Stick a fork in GetCharacterPlacement

by Michael S. Kaplan, published on 2005/09/23 03:01 -04:00, original URI: http://blogs.msdn.com/b/michkap/archive/2005/09/23/472656.aspx

Joseph asked in the newsgroups the other day:

I have a problem rendering some Unicode characters. I have a particular instance although it is representative of a more general problem.

I have a sequence of five Unicode characters. They are 0A38 0A36 0A47 0A30 0A47, where the 0A47 characters are the problem. These are GURMUKHI VOWEL SIGN EE, a nominally zero-width diacritical mark.

My problem is that I have to render one "character" at a time. In this case, a "character" is the pair 0A36+0A47 or 0A30+0A47. My problem is to figure out how to render such sequences as single glyphs.

I find a lot of the Uniscribe documentation fairly incomprehensible. I tried to use GetCharacterPlacement to get the offsets, figuring that if I saw two offsets the same I'd have the pair to render. However, when presented with this string, and flags of 0, I get a return value of 0; the GCP_RESULTS values are all left unset, yet when I call GetLastError, I get a return value of 0 (S_OK).

What I'm looking for is a way to partition the sequence of characters into a sequence of glyphs that I can render. What I should be able to obtain here is the three substrings

0A38 0A36+0A47 0A30+0A47

which I can then render using TextOut (I'm using Arial Unicode MS as my font, in a Unicode application)

thanks
joe

The awful story is pretty clearly (some would say baldly) laid out in the GetCharacterPlacement documentation in the Platform SDK, the text I marked in pink:

The GetCharacterPlacement function retrieves information about a character string, such as character widths, caret positioning, ordering within the string, and glyph rendering. The type of information returned depends on the dwFlags parameter and is based on the currently selected font in the specified display context. The function copies the information to the specified GCP_RESULTS structure or to one or more arrays specified by the structure.

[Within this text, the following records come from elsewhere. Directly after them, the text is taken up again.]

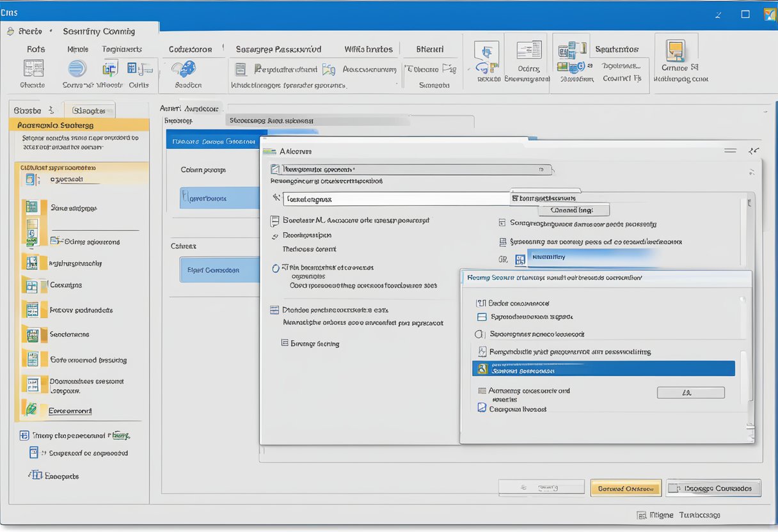Screen dimensions: 778x532
Task: Expand the hamburger menu in dialog title bar
Action: [x=730, y=150]
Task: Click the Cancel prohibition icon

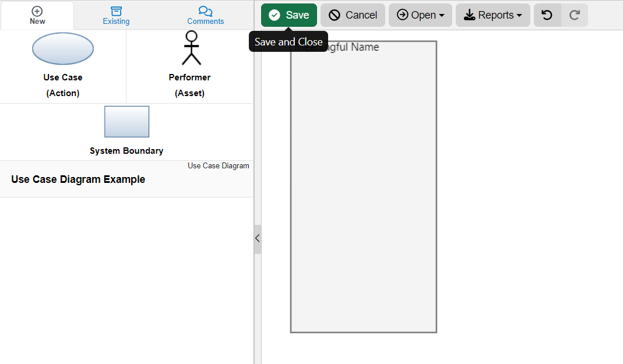Action: pos(334,15)
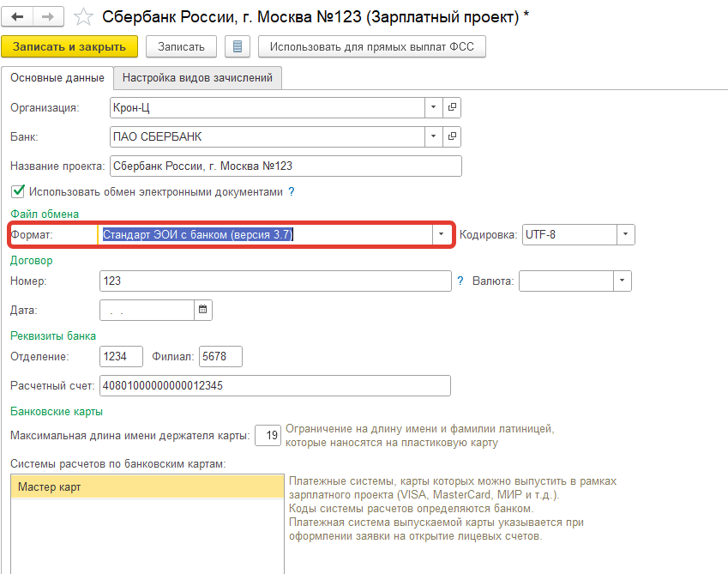Open the Валюта dropdown
728x574 pixels.
coord(622,281)
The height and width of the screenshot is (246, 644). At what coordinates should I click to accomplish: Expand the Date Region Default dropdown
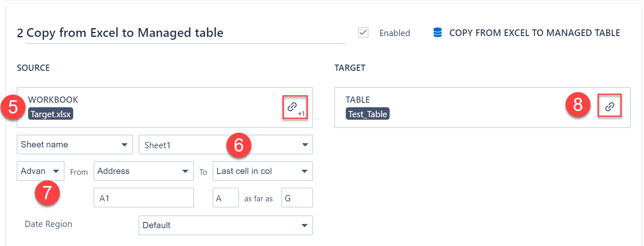[225, 225]
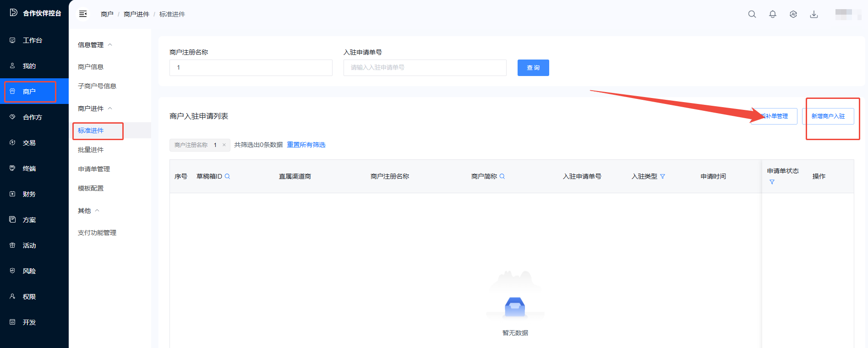Go to 申请单管理 menu item
Image resolution: width=868 pixels, height=348 pixels.
click(94, 169)
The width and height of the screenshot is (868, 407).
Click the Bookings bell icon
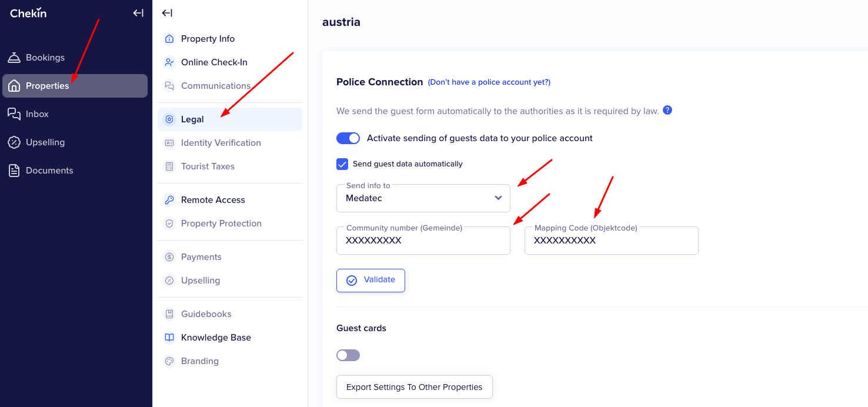point(14,58)
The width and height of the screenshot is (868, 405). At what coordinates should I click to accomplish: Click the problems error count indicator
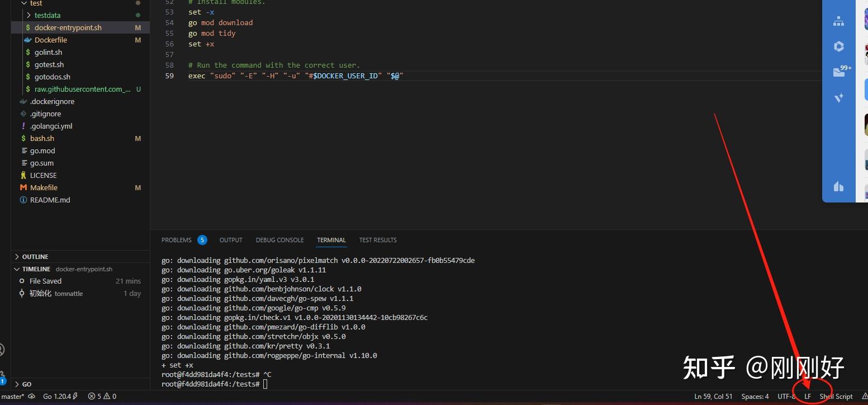pos(102,396)
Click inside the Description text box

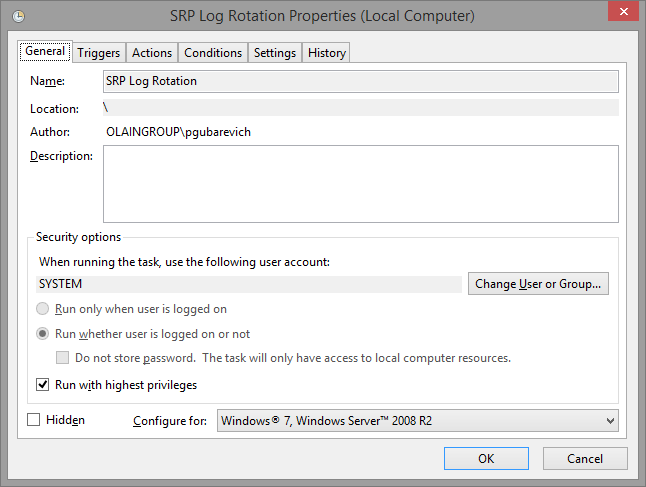click(x=360, y=183)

Although this function was once adequate for working with character strings, a need to work with an increasing number of languages and scripts has rendered it obsolete. It has been superseded by the functionality of the Uniscribe module. For more information, see Uniscribe.

The simple truth is that you can stick a fork in GetCharacterPlacement; it's done.

So, the string in question is U+0a38 U+0a36 U+0a47 U+0a30 U+0a47, which is to say:

GURMUKHI LETTER SA; GURMUKHI LETTER SHA; GURMUKHI VOWEL SIGN EE; GURMUKHI LETTER RA; GURMUKHI VOWEL SIGN EE

It would look something like this when it is all put together (assuming you are on a machine with rendering support): ਸਸ਼ੇਰੇ.

But the big question here is WHY only one "character" can be rendered at a time, when the point of complex script rendering is to not think that way but instead to do runs of text? It is all well and good to want to render it in chunks like

ਸ ਸ਼ੇ ਰੇ

but it is not entirely clear how that would satisfy the needs of the script. Why not just work with the full run? If you are using TextOutW or ExtTextOutW, it will forward the call to Uniscribe to make sure all the shaping happens for you....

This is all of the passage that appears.